名古屋大学医学部附属病院では,令和8年1月19日に「震度6強の地震発生」を想定した大規模な災害対応訓練を実施し,名古屋医専の学生さんも含めた233名の職員がこれに参加しました。
訓練では,停電や通信障害,多数の傷病者が短時間に来院する状況を設定し,災害対策本部の設営,トリアージ,患者の搬送,病床調整,ならびに物資管理など,実際の災害に必要となる対応を一連の流れとして実施いたしました。
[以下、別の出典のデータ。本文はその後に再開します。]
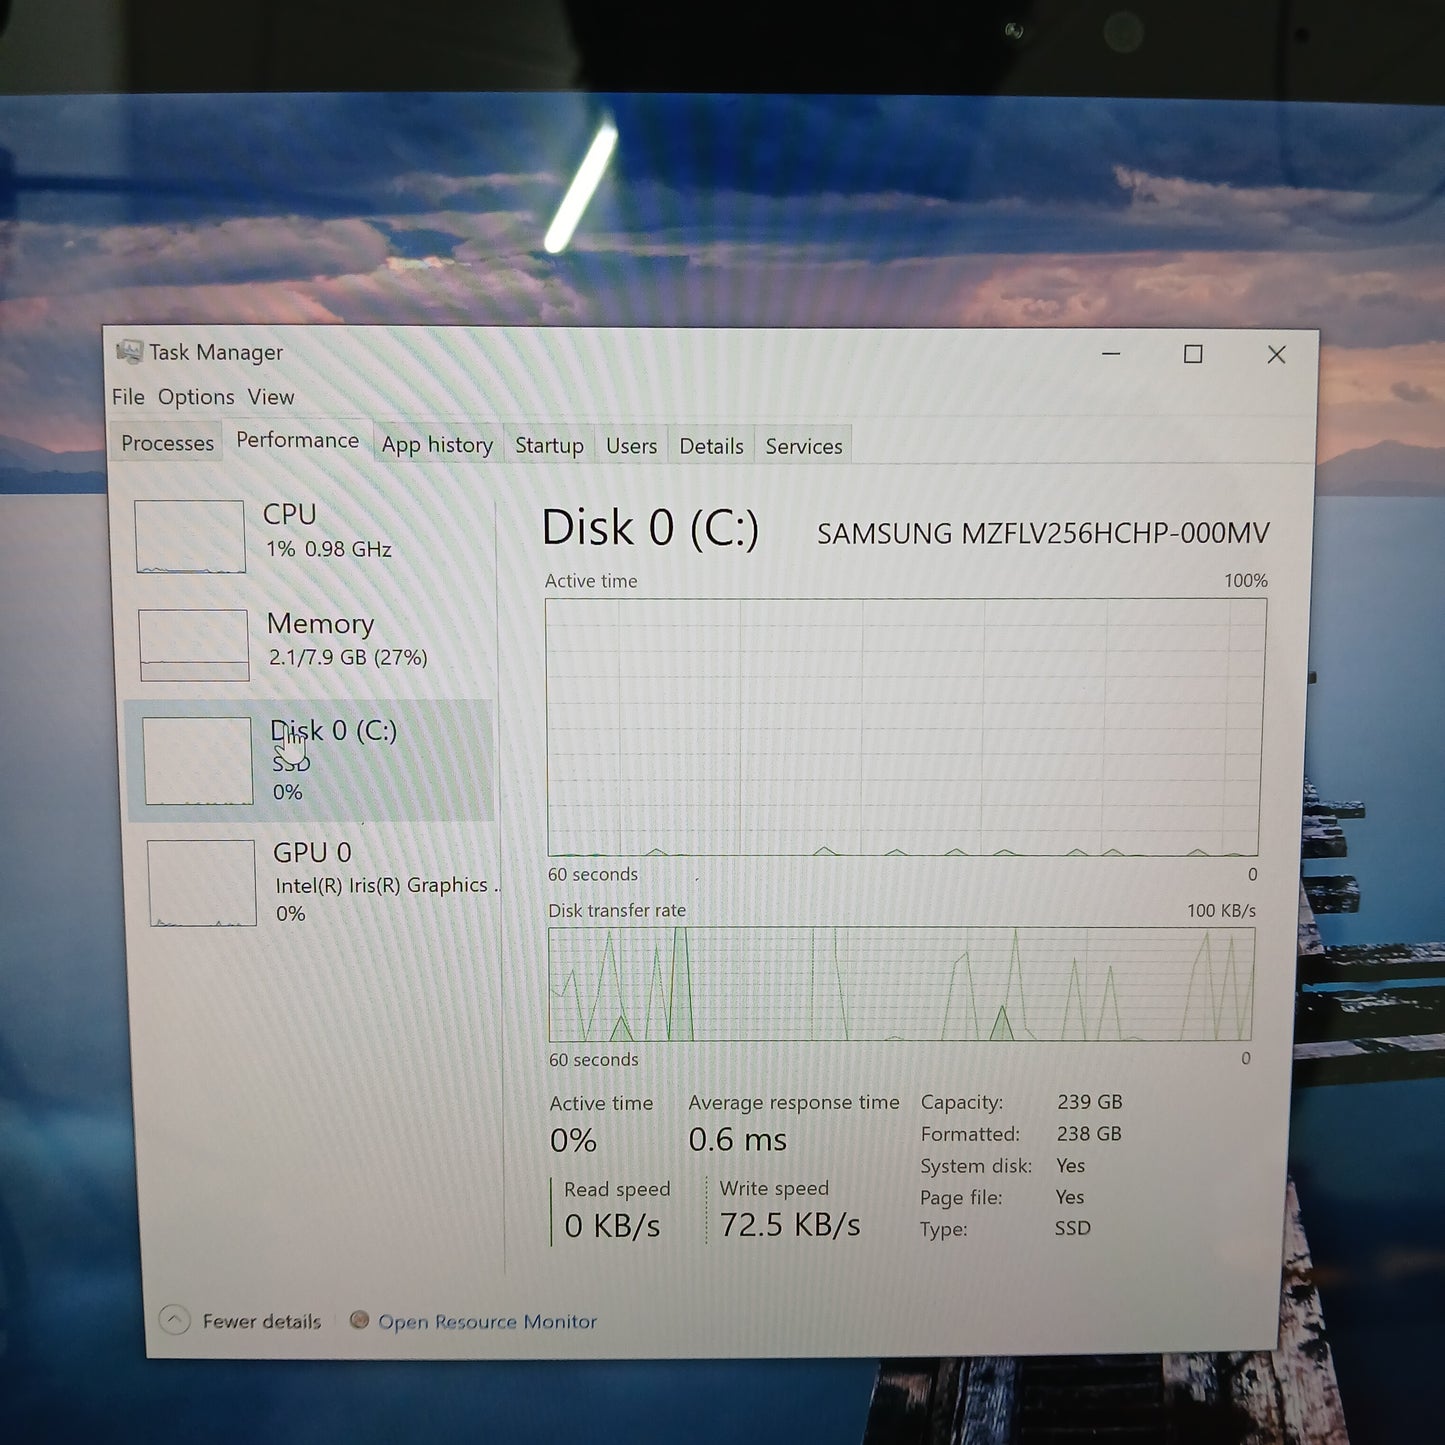Click the Task Manager title bar icon
Screen dimensions: 1445x1445
129,351
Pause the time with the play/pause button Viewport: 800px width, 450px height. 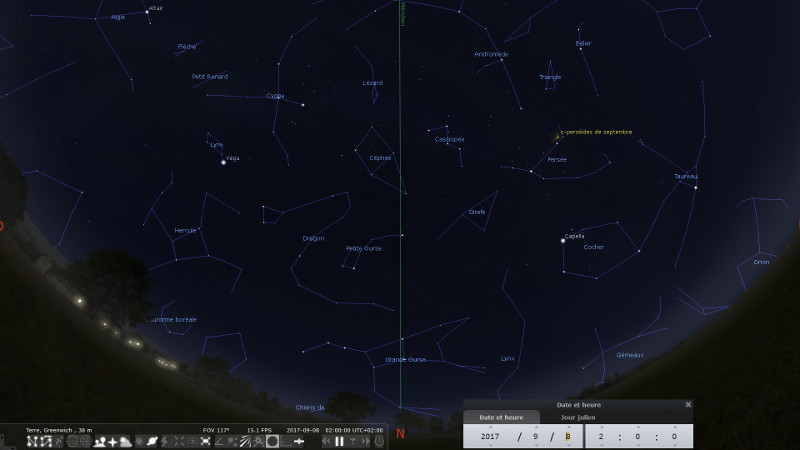click(x=339, y=441)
また,模擬患者(名古屋医専学生)の協力もあり,外傷や呼吸困難といった症状への対応や動線の混雑など,発災現場さながらの状況が再現されました。
そのなかで,情報が集中して遅延が発生したことや通信手段が限られる弱点,ならびにトリアージエリアの構造や物資不足などの改善すべき課題も明らかとなりました。 一方で,多くの職員が大規模災害発生時の混乱を体験できたこと,看護師の対応力が高く評価されたことなどは大きな成果となりました。
今回の訓練で得られた気づきをもとにして,当院では引き続き災害対応力の向上に努め,地域の皆さまに安全で確実な医療を提供できる体制づくりを進めてまいります。